── Data extract ──

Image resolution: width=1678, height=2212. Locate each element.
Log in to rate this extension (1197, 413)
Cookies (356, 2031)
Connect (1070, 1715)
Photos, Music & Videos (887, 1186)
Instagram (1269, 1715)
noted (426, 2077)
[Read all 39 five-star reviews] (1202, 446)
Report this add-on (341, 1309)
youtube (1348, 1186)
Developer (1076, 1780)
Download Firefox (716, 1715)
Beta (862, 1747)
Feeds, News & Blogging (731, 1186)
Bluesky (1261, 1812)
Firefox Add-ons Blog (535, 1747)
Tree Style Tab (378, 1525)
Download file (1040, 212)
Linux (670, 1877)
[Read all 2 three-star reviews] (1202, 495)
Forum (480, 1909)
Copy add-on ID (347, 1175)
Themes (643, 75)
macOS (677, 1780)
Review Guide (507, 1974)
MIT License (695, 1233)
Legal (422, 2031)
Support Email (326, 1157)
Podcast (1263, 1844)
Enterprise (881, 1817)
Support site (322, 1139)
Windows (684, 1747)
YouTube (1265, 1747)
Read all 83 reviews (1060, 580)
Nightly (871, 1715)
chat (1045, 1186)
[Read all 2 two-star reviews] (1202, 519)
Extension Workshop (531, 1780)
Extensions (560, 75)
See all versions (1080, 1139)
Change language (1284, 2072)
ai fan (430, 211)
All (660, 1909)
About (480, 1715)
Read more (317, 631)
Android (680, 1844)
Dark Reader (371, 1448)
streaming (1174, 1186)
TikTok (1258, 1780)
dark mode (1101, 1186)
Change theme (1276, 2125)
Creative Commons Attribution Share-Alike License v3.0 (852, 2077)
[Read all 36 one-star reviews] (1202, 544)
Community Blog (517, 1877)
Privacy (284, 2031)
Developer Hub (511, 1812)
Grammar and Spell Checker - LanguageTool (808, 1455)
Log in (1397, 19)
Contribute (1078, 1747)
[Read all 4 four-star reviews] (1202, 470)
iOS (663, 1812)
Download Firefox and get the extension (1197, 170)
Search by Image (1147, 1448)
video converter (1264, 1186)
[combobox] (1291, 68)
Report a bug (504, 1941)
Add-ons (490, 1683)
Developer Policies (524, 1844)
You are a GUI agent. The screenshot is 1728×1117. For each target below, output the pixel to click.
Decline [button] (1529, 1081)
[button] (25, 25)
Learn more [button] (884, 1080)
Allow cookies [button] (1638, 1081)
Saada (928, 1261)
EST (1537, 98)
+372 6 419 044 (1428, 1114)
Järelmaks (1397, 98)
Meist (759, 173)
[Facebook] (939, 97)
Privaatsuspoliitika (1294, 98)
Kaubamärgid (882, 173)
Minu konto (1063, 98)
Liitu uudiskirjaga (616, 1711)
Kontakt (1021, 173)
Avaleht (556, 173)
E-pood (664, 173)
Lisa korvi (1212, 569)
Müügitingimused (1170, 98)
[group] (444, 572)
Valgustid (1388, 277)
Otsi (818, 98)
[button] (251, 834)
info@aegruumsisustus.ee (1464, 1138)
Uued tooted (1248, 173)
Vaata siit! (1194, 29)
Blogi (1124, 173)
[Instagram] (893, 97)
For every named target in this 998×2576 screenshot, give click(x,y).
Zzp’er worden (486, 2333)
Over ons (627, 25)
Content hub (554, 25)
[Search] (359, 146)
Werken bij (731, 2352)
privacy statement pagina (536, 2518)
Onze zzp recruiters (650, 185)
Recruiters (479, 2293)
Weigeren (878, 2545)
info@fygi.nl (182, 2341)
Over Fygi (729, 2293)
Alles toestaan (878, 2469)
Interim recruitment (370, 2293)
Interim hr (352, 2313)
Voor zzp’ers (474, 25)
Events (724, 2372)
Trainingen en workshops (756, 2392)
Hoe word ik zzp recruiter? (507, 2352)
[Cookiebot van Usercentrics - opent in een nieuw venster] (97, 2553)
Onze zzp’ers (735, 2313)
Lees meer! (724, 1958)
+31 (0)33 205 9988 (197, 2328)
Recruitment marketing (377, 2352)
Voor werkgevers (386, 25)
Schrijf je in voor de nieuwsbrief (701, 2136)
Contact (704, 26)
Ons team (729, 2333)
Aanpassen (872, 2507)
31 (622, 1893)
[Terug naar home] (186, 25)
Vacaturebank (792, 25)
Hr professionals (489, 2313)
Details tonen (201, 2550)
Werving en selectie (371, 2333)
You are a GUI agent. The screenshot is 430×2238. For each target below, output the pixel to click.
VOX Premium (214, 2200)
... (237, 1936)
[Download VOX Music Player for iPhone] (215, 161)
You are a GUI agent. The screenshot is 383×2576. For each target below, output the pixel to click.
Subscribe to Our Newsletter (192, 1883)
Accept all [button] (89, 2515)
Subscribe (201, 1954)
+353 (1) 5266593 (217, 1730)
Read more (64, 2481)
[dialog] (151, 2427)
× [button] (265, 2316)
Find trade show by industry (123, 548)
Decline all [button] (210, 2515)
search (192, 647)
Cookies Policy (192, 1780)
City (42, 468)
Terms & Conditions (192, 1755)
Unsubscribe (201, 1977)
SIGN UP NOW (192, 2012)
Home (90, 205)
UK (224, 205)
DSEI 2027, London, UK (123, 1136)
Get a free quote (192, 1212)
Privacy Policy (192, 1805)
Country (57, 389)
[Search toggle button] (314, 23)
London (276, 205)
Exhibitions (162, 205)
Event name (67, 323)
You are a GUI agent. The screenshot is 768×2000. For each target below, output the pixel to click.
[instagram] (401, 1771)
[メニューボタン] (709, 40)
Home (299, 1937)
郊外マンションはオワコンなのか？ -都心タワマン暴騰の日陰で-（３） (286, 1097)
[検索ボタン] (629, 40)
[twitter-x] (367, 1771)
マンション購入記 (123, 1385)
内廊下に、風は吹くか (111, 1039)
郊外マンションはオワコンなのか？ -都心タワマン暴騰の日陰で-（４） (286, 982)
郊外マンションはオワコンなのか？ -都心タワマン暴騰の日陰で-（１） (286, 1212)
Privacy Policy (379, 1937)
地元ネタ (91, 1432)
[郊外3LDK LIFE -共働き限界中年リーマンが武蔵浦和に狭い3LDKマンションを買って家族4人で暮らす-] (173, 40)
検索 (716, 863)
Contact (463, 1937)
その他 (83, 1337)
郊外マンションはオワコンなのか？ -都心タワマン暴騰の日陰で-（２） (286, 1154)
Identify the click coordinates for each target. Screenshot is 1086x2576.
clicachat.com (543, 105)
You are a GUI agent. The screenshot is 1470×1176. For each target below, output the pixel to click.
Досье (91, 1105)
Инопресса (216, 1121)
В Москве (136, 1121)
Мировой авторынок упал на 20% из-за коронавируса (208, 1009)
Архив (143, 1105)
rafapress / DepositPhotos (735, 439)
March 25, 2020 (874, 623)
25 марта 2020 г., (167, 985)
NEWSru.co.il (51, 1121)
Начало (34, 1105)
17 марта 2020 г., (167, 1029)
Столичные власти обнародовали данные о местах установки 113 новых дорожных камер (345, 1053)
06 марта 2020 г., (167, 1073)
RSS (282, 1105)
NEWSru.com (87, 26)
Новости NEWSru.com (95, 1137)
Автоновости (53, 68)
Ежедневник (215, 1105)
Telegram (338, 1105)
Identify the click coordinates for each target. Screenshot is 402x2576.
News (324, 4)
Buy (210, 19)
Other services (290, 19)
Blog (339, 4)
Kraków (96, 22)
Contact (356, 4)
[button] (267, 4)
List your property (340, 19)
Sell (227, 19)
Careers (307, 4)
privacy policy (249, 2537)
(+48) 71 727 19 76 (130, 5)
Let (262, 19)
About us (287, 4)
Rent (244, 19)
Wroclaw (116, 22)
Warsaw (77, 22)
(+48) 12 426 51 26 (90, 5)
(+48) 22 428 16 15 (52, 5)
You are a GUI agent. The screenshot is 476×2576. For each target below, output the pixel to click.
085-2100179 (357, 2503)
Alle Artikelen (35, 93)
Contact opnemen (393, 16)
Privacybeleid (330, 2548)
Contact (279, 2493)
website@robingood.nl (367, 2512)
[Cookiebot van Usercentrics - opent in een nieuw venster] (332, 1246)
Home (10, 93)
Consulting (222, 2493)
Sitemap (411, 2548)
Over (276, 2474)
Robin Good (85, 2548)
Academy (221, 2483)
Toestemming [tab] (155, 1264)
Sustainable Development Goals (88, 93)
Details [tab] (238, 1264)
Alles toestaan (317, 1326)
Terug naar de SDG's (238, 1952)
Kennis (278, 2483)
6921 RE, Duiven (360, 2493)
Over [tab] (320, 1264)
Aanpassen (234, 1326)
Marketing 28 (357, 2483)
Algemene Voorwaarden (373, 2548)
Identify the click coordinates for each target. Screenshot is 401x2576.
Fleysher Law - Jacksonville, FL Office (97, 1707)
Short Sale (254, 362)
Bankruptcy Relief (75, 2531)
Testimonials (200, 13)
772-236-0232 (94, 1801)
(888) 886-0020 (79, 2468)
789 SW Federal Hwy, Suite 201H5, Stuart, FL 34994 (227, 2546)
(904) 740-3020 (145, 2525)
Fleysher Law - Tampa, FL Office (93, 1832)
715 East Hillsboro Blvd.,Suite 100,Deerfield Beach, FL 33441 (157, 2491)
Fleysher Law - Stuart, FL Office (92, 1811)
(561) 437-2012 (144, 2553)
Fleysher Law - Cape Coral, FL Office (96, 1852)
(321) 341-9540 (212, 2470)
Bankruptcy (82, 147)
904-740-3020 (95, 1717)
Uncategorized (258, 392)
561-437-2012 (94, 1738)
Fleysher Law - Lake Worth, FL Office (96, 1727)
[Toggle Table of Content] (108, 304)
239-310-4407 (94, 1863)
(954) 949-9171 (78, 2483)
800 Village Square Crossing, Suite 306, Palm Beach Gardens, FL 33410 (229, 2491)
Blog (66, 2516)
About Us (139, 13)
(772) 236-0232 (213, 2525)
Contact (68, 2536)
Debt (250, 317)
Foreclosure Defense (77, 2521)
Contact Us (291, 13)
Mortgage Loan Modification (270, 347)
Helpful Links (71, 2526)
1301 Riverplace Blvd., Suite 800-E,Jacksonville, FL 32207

───

With the line holding "List your property (340, 19)" as the first and the line holding "Privacybeleid (330, 2548)" as the last, set down that range of the entries above exactly, and nothing else.

■ **Final answer**:
List your property (340, 19)
Sell (227, 19)
Careers (307, 4)
privacy policy (249, 2537)
(+48) 71 727 19 76 (130, 5)
Let (262, 19)
About us (287, 4)
Rent (244, 19)
Wroclaw (116, 22)
Warsaw (77, 22)
(+48) 12 426 51 26 (90, 5)
(+48) 22 428 16 15 (52, 5)
You are a GUI agent. The screenshot is 476×2576. For each target below, output the pixel to click.
085-2100179 (357, 2503)
Alle Artikelen (35, 93)
Contact opnemen (393, 16)
Privacybeleid (330, 2548)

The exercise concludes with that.